A twitter user, Omolola, who was raised in a very comfortable family, did a re-evaluation of her life’s choices especially in regards to money and those who had it.
Now with a different perspective on how money should be seen and treated, Omolola decided to advise women to save and enjoy money while they can.
However, some followers who found her tweets offensive called her husband’s attention to it.
Omolola’s husband, Akin, in a series of tweets defended his wife and explained what she really meant.
Money in relationships: IT IS VERY IMPORTANT! See ehn don’t lie to yourself.
Privilege: enjoy it while you have it. Stop apologising for it, stop fighting it. But don’t be an idiot. Save money while you can.
Travel the world while you can. Fly to Italy for that awesome culinary experience. Enjoy now and save for tomorrow. There was a day I was telling @Mstoluh about my restaurant plans and I said I needed 20M to start off. I am surprised she didn’t laugh.
It was easy to say 20M back then. And in my mind it was feasible. All my savings plus help from my parents. It wasn’t impossible. I absolutely avoided rich men ‘Lola meet so so’s son…. His father is …’ I’ve already left. I didn’t care about how much money a guy had.
I looked down on women who considered money an important factor in picking a partner. I was above that. I really believed money was nothing.
I avoided everywhere Lagos big boys could be found and kept to myself in my estate. ‘I am not about that rich life’ I told myself.
So 2016, I have poured all my savings into a business and a new home. Because I walked away from two good paying jobs. I have to prove to my parents that I can handle things on my own, I can’t share business challenges with them because the next thing is ‘Go back to work!’
Before I didn’t hang out with rich kids because I felt their showy lifestyle was beneath me, now I don’t because I can’t afford to
Last year, someone told me about how he was actively trying to learn to stop praying about money. I couldn’t relate. I am that person now. Sleeping without AC? I will soon get my pro card. Eating whatever is available? That is even if I have time to eat sef.
I don’t regret choosing Akin over the rich men I met, but I now wonder, what if? Marrying rich is not a bad thing. Why was I so against it?
I don’t let Akin do nice things for me anymore.

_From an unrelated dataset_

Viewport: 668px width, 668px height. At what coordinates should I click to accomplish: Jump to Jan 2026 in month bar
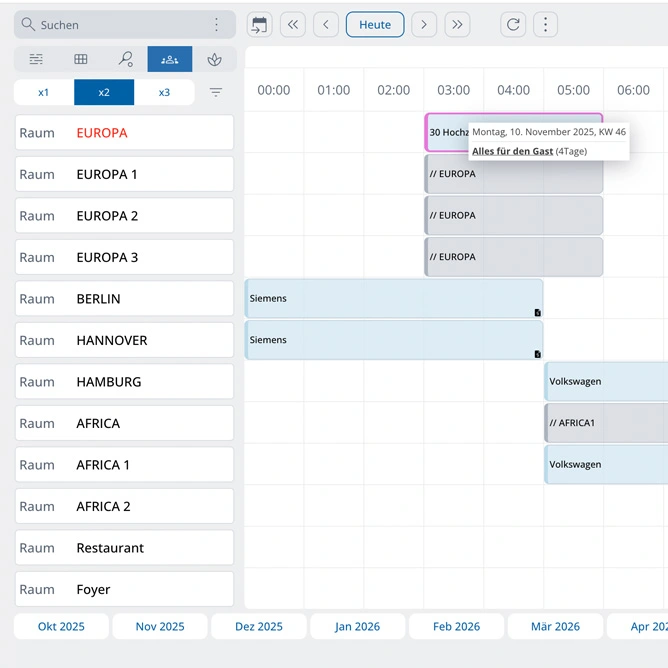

I have become a penny pincher. “Lola, let’s go out.” “starts calculating fuel+food+….”
There are things I need urgently that I can’t have, not because I am being practical or reasonable, but because I can’t afford it. Still my case is better. I had always tried to live a modest life, working hard, saving money when I didn’t have to. If not, I wouldn’t be able to cope now. If not for all my savings, I would have walked away from everything and gone back to the easy road.
Lessons from 2016: respect money, although I wasn’t a spendthrift and I worked and saved money, I didn’t regard money at all.
Okay Akin’s side of the story. @lolaloveandart
I appreciate your concern everyone. #IStandWithAkin folks, thanks a bunch. But I think y’all misunderstood the thread. Maybe you should go back and read it. Especially if you skipped the part where she talked about not regretting choosing me. She is talking about her attitude to money and how she has learnt and changed. Not engaging in wistful fantasizing.
If she was having second thoughts, there are plenty options. I am aware of them, she still chooses me. It’s not about wishing she were hanging out with rich people, it was about learning not to underestimate money’s value.
It’s about how having a lot can blind you to how difficult not having so much can be. And how easy it is to feel morally superior. To those who understand it..Basically, recession is hitting hard, and being independent is harder than she thought.
Btw, she’s still not interested in those rich guys. Just in case you were about to slide in her Dms …. O gbe for you
Thank you very much. P.S Lola and I are laughing together here. It’s not that serious please.